[WHAT NEEDS TO BE DONE]: Repeat the lines below exactly as written, please, from the line with "Task: Expand the Периодичность dropdown arrow" to the line with "Image resolution: width=984", both lines included, and no others.

ENTRIES SHOWN START

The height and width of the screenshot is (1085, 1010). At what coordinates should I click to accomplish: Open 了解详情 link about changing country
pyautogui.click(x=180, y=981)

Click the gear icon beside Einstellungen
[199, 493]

ENTRIES SHOWN END
ENTRIES SHOWN START

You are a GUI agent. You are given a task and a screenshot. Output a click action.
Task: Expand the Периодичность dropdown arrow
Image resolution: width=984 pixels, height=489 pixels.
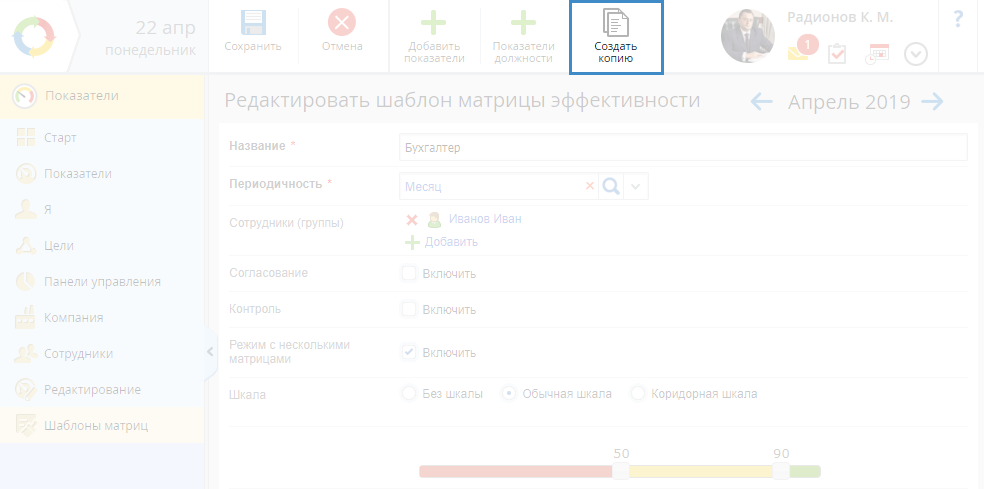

ENTRIES SHOWN END

[EXPECTED ANSWER]:
Task: Expand the Периодичность dropdown arrow
Image resolution: width=984 pixels, height=489 pixels.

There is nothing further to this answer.